EleGirl> thanks for the links. Yep I'm like a crack addict. I lost 30 lbs in three weeks after he left. And picked up smoking a pack a day. I think of him 24/7.......my jones is so bad I can't tell you how many times I wanted to take my life I know its not worth it but I feel so trapped in my "addiction" to him and the pain the craving the longing the fact that I have no control or any hope of getting him back because this time he shows no interest its sufficating. At least all the other times he wouldn't leave me alone so I still got a little taste & hope. This time he has his own place and free range to be a player and have woman crawling at his feet. His new job and new freedom and independence has really blown up his ego and the woman know we arent together and he is more available so I'm sure their all working their jelly now to compete for him even more. He really thinks he's such a great catch. He's dillusional and I was too. I had such a deep attachment to this man this feeling sucks. I'm so tempted to get me a rebound guy, trade one vice for another just to help me detach more but I'm affraid of forming another attachment to another abusive man. We have been talking a lot more but its like he wants me to compete like the rest of the hens (assuming their chasing him its probably the other way around), I wont do it. I wish this feeling would go away, I want to be free of this insanity but I dont think I can really do it. I tried no contact for two months then I caved and contacted him. We been communicating for a month now and he has all the power, I'm not getting what I really want from him so your right I need to go back to no contact I guess but I know when I dissapear he will start to call again especially now that he knows I'm getting ready to move and hes going to want to know where I live. I'm not going to tell him and I know its goning to drive him nuts.


----------



## Entropy3000 (May 11, 2011)

sugahoneyplum said:


> If a man has never been faithfull and commited to a single relationship in his entire life will he always be that way?

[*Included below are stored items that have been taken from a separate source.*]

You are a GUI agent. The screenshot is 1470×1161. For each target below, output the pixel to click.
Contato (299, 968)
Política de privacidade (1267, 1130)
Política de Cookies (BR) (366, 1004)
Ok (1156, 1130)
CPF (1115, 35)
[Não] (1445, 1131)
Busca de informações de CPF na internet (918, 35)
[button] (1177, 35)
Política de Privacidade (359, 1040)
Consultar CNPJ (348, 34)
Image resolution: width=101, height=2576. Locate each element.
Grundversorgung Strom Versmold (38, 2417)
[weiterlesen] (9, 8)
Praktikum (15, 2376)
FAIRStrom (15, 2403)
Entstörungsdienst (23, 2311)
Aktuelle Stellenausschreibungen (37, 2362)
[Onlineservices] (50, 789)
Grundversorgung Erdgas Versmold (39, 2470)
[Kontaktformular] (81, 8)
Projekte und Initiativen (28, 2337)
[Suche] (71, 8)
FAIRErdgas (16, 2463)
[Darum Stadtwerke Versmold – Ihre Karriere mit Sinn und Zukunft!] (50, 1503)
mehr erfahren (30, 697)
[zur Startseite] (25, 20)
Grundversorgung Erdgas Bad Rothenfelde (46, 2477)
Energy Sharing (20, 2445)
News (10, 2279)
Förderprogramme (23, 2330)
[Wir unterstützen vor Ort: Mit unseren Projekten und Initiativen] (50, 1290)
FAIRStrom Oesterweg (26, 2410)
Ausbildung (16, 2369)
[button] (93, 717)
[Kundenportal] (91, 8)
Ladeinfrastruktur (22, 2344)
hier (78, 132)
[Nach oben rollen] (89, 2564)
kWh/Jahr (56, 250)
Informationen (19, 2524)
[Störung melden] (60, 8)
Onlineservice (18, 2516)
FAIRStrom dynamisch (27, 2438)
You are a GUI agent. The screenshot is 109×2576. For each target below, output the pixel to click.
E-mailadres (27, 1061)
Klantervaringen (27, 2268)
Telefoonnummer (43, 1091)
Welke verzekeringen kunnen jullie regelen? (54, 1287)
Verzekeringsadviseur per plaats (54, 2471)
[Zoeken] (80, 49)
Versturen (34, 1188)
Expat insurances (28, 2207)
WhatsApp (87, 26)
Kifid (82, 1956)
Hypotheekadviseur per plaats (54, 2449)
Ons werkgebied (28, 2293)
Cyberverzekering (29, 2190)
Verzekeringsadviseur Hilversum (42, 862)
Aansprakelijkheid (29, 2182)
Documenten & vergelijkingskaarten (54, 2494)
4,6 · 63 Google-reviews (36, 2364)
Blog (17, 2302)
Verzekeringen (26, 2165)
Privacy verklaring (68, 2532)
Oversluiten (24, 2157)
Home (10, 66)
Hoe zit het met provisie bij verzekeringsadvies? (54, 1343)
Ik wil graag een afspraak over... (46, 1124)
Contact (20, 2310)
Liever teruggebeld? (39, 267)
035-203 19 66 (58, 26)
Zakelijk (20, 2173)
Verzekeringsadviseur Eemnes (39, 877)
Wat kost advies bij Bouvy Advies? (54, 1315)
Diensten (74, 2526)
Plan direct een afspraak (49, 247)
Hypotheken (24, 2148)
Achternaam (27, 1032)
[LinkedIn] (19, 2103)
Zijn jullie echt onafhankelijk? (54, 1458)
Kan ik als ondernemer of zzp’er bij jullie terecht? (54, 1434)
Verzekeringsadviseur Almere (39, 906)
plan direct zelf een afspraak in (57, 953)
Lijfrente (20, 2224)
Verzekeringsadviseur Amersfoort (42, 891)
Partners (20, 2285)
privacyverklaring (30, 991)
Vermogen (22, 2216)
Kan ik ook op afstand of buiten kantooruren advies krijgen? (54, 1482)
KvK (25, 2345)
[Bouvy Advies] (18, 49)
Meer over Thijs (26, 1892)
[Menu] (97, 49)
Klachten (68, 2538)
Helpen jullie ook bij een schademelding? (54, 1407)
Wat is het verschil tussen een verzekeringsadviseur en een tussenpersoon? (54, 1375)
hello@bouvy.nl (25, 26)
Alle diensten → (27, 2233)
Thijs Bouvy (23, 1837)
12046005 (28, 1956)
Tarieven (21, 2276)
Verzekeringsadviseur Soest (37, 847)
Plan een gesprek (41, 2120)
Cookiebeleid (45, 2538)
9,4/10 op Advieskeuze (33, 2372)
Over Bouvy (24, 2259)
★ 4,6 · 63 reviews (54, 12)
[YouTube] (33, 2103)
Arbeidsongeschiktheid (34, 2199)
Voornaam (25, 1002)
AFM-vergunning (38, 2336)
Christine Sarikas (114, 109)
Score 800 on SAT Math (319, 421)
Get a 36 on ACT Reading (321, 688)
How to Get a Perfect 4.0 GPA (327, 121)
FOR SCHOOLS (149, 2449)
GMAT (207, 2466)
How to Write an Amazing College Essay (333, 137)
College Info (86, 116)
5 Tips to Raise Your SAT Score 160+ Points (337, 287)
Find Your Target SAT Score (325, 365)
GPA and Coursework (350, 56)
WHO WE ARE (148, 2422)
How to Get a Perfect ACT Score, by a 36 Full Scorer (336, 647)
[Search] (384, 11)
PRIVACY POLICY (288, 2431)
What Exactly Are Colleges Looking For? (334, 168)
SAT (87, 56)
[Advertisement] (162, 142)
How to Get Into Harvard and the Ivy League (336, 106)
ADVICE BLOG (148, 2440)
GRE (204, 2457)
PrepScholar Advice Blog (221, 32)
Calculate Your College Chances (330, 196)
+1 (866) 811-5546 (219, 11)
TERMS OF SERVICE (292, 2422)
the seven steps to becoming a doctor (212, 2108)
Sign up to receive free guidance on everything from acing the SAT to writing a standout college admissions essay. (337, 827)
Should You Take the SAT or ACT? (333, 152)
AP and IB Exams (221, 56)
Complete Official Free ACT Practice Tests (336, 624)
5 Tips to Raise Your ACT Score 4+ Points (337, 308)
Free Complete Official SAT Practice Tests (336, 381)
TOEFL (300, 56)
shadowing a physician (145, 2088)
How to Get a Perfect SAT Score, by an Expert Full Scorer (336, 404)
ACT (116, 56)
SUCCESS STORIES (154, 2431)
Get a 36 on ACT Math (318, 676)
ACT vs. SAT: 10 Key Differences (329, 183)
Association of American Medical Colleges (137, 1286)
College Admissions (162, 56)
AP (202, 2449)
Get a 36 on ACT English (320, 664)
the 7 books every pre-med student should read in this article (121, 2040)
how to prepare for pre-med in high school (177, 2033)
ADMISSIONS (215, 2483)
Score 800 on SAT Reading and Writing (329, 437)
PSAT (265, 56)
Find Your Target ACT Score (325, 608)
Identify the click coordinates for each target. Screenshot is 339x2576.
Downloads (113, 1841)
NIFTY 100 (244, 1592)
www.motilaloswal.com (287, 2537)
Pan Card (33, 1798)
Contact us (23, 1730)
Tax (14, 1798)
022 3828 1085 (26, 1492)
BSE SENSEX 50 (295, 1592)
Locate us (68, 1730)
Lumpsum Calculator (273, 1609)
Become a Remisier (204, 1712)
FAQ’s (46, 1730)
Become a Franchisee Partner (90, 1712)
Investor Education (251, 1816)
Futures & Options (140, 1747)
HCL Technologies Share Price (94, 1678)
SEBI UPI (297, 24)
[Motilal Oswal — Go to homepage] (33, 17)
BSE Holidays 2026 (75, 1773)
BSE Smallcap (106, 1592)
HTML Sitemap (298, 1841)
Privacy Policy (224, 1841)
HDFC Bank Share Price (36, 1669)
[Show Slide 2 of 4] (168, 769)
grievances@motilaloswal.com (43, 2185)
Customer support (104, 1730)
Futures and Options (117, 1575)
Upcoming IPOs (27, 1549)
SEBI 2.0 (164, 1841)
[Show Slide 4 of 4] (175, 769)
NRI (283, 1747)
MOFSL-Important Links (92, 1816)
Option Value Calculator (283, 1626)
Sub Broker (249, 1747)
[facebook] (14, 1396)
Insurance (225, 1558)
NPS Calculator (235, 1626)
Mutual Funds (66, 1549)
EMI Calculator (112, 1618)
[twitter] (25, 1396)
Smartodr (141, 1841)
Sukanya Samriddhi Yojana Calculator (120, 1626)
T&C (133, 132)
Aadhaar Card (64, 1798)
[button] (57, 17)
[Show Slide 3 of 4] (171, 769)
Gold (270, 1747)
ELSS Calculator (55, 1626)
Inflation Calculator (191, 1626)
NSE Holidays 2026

He would not be worth the risk. He would have proved to have a low character.


----------



## I'mInLoveWithMyHubby (Nov 7, 2011)

Yes. In most cases. My ex h cheated on me before, during and after our marriage. What's really funny is one of the women he cheated with he married because I left him. She knew he was married when he was having an affair on me with her. Now she's upset he cheated on her? They are still married, but very unhappy 19 years later.


----------



## Runs like Dog (Feb 25, 2011)

sugahoneyplum said:


> If a man has never been faithfull and commited to a single relationship in his entire life will he always be that way?


Yes, of course. Expecting otherwise is delusional.


----------